Automakers should party like it's … 2012. Sales kicked off the new year at the same pace as they ended the last, with figures from the top seven largest automakers up a combined 15.6% versus January 2012. Ford and Toyota led the way with gains of 20% or better, but Nissan and Hyundai-Kia both saw a roughly flat month. None of the six automakers saw a sales decrease, however.
Ford's banner month shifted the top 10 best-sellers. The Focus compact dropped from the list, but the Fusion sedan and Escape SUV reprised their standings; both were absent in December 2012. Despite two recalls following its launch early last fall, the redesigned Fusion shot up 64.5%, and this came with lighter incentives than the outgoing Fusion a year ago.
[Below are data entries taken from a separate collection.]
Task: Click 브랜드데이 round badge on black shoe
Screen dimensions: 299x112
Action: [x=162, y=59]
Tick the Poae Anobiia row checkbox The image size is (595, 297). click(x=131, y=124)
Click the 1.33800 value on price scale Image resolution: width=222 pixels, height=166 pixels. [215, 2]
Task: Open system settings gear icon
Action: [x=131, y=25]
The redesigned Honda Accord — winner of our recent Cars.com $26,000 Midsize Family Sedan Showdown — picked up even better speed, packing on 75.2% to stay 1,525 cars ahead of the Fusion. Keep an eye out: That race could end the year in a photo finish.
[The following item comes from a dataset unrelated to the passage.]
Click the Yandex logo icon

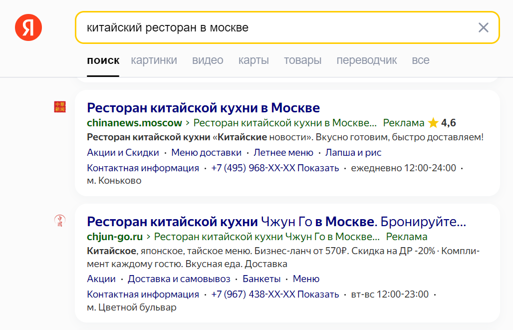click(x=28, y=27)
J.P. Morgan analyst Ryan Brinkman pegged sales right around December's annualized rate, Automotive News reports, meaning January would tie for the second best sales month since February 2008. Shoppers kept buying despite fewer deals. Total dealer and automaker discounts now combine for $5,223, according to CNW Marketing Research. That's down more than $500 versus January 2012, and combined with rising MSRPs, it's driven the average new car to $32,163 in January — up 6.6% versus a year ago.Pickup trucks had a strong month, with GM's Chevrolet Silverado and GMC Sierra twins up more than 30% apiece. Both trucks have 2014 redesigns, but year-over-year incentives are up as much as $2,000 on the Silverado. Truck shoppers clamored for Ram pickups (up 14.3%) and Ford's F-Series (up 21.7%), too. Panelists at December 2012’s Society of Automotive Analysts conference in Detroit predicted this, tying pickup truck sales to accelerating housing starts — which in December hit their highest annualized levels since June 2008. How much are the two correlated? Try about 95%, Citi analyst Itay Michaeli said.